L’appel à réduire sa consommation d’énergie a-t-il été entendu?

Fin juin, les patrons d'EDF, Total et Engie avaient invité leurs clients -entreprises et particuliers- à reduire sensiblement leur consommation. Un appel à la sobriété dans la droite ligne de celui d'Emmanuel Macron. Ces demandes ont-elles produit leurs effets?

Fin juin, les patrons d’EDF, Total et Engie ont signé une tribune dans laquelle ils appelaient les Français à moins consommer d’énergie: pour réduire les émissions de CO2 mais surtout parce que la guerre en Ukraine a mis en péril les approvisionnements en gaz et pétrole. Jean-Bernard Lévy, Patrick Pouyanné et Catherine MacGregor avaient utilisé des mots forts comme en témoigne cet extrait.

"La meilleure énergie reste celle que nous ne consommons pas (...) ​Nous appelons donc à une prise de conscience et à une action collective et individuelle pour que chacun d’entre nous – chaque consommateur, chaque entreprise – change ses comportements et limite immédiatement ses consommations énergétiques, électriques, gazières et de produits pétroliers".

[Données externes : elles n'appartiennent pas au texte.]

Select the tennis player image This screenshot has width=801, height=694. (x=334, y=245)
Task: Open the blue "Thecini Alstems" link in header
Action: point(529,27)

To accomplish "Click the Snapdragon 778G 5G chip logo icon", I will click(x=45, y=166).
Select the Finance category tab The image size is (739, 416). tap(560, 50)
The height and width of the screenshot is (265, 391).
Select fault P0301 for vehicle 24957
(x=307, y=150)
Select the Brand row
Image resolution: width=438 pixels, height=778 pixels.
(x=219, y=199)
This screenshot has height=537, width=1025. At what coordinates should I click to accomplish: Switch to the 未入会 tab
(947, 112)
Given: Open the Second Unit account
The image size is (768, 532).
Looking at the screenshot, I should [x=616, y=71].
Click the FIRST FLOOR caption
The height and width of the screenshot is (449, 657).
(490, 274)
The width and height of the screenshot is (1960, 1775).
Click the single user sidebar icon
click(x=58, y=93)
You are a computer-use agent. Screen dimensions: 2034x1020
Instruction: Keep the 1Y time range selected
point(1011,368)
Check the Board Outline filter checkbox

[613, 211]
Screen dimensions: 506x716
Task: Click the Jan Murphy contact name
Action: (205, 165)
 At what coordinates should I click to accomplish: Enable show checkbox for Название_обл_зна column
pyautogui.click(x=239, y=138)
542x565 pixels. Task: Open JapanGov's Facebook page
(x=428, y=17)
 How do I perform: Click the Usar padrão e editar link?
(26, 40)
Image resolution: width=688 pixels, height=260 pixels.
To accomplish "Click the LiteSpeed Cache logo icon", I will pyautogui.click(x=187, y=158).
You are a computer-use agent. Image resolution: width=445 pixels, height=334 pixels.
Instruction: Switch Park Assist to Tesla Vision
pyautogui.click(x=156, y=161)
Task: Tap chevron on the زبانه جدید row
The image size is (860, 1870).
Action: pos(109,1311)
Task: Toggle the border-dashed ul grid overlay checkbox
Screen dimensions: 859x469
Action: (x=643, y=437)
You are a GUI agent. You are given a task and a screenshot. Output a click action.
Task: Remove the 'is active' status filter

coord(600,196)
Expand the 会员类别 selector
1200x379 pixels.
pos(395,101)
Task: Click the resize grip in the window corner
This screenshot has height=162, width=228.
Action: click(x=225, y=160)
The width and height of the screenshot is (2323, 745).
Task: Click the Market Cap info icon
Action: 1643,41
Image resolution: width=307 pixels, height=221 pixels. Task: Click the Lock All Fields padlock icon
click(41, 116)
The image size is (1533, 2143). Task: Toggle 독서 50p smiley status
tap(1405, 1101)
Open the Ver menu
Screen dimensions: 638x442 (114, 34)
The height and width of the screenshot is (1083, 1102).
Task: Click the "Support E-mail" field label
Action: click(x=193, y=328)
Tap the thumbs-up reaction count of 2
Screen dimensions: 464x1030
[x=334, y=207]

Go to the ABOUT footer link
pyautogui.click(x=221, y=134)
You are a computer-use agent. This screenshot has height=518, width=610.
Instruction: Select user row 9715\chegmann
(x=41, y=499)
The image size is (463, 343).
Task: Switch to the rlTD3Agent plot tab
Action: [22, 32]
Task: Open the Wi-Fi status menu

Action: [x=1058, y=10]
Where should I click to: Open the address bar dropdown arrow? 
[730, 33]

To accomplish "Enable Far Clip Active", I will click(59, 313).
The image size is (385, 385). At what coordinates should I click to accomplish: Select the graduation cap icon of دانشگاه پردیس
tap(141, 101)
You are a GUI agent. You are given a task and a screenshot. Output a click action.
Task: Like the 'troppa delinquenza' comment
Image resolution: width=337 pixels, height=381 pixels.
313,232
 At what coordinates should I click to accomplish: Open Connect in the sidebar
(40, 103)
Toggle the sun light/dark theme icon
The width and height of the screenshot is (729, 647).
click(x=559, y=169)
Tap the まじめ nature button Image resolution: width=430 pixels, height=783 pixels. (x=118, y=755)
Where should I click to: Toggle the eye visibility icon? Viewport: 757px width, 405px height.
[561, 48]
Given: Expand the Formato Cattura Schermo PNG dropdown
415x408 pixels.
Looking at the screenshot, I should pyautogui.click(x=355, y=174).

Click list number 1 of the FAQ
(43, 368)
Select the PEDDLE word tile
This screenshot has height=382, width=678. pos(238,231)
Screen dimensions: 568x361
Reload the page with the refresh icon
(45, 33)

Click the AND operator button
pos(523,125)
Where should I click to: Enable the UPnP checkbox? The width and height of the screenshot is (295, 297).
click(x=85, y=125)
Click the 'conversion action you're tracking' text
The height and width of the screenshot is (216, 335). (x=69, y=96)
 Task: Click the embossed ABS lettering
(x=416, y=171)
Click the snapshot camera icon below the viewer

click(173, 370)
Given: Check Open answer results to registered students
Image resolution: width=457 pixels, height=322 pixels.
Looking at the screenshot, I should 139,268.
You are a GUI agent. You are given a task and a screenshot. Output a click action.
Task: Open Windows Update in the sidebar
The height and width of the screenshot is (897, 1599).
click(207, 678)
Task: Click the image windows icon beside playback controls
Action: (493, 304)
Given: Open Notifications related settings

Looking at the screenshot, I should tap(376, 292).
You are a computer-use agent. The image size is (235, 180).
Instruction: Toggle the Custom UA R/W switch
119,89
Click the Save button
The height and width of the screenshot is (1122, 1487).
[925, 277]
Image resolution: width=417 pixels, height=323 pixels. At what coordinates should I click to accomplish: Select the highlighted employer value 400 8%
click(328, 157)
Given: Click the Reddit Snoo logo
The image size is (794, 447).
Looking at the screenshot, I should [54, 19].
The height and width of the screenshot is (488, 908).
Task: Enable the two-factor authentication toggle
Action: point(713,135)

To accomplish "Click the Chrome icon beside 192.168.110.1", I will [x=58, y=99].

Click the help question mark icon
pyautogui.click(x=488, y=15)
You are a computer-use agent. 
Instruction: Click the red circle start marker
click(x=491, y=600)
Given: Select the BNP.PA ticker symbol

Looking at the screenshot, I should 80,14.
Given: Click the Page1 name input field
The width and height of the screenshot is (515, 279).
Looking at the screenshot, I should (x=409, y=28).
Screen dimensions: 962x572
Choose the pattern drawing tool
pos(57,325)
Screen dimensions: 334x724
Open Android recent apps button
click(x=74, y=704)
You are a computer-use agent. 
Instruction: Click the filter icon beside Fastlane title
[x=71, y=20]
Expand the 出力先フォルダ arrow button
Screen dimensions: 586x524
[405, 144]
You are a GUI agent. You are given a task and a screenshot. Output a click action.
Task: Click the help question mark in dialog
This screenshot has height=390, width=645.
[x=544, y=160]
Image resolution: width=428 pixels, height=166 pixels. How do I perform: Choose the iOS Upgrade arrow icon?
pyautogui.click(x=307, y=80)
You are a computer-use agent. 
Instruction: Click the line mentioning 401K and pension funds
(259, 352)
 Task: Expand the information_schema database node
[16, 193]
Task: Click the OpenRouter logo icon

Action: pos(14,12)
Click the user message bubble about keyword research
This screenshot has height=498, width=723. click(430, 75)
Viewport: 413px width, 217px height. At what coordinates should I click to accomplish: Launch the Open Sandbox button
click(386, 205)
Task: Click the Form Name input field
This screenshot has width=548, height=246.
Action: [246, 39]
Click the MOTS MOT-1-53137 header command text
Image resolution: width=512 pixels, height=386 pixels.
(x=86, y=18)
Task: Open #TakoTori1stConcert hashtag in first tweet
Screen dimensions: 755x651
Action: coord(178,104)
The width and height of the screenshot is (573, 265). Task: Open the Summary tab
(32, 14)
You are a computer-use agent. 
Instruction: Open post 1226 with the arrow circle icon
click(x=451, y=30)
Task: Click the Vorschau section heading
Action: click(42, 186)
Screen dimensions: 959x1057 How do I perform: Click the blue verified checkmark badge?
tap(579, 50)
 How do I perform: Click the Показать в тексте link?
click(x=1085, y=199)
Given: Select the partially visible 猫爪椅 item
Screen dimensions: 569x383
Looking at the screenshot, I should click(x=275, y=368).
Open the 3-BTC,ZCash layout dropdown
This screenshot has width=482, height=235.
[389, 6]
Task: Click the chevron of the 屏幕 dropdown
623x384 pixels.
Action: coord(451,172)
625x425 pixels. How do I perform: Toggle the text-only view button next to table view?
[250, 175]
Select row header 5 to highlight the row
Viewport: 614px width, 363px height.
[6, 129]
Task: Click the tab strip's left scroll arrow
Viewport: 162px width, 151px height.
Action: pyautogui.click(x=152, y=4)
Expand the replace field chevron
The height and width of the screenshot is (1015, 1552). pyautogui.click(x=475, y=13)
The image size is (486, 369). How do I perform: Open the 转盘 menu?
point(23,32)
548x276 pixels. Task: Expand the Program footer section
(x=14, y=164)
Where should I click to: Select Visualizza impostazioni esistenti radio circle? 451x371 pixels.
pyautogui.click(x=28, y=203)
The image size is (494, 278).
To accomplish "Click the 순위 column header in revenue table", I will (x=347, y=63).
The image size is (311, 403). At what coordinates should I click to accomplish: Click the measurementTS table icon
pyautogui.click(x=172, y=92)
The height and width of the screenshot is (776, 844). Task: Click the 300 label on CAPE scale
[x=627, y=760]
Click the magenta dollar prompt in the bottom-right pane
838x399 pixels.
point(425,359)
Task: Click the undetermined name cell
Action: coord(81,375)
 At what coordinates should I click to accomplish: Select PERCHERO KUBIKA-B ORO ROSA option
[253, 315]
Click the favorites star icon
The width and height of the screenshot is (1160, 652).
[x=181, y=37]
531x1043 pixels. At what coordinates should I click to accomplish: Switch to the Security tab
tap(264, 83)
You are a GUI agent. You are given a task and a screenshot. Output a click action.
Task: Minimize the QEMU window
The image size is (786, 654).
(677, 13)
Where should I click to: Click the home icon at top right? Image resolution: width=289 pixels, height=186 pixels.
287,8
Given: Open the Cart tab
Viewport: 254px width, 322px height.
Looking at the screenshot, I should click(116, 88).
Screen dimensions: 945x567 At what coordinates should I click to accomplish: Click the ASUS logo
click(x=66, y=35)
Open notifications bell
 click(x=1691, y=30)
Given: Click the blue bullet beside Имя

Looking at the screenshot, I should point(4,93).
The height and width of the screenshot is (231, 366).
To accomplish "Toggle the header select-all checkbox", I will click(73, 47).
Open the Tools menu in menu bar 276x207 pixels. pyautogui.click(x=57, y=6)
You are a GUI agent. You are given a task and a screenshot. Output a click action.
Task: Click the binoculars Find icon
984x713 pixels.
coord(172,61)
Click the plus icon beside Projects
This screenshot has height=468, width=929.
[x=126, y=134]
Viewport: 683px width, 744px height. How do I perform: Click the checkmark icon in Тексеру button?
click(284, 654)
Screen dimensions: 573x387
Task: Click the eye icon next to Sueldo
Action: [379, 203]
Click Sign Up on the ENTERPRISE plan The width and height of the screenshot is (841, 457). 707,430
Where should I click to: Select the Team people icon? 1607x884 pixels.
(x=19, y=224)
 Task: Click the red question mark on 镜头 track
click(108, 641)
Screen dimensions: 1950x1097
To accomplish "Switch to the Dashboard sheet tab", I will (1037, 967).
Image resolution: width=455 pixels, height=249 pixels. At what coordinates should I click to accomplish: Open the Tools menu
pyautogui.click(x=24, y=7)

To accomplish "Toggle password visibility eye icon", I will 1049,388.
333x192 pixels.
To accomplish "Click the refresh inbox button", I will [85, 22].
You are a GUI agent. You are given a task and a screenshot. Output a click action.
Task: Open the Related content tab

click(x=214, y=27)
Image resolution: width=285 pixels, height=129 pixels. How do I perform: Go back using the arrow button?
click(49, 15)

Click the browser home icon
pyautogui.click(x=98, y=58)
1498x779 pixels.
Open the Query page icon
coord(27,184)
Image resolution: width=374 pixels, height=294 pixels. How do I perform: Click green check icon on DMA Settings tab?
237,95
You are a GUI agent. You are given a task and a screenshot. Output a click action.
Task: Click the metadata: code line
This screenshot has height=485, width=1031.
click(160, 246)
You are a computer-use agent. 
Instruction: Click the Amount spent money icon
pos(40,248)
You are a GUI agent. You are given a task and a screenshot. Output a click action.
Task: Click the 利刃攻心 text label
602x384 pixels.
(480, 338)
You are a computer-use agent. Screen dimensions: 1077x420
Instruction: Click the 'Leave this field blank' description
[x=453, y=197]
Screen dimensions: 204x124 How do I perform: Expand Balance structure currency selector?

Cet appel, qui est aussi celui du gouvernement, a-t-il été entendu?

Pour répondre à cette question, il convient de regarder, énergie par énergie, l’évolution de la consommation. Commençons par l’électricité. RTE, qui gère la distribution d’électricité, relève que le nombre de kWh consommés le mois dernier a été inférieur de 9,4% par rapport à la moyenne observée en octobre entre 2014 et 2019. La baisse observée en septembre a donc été amplifiée.

De combien la consommation aurait baissé si octobre n'avait pas été aussi chaud?

Mais octobre a été exceptionnellement chaud. Il n’a donc pas été nécessaire de brancher les radiateurs, même d’appoint. RTE a donc recalculé ce qu’aurait été la consommation si les températures avaient été normales. Il ressort de cette estimation que même s’il n’avait pas fait aussi chaud, la consommation aurait baissé de presque 6%.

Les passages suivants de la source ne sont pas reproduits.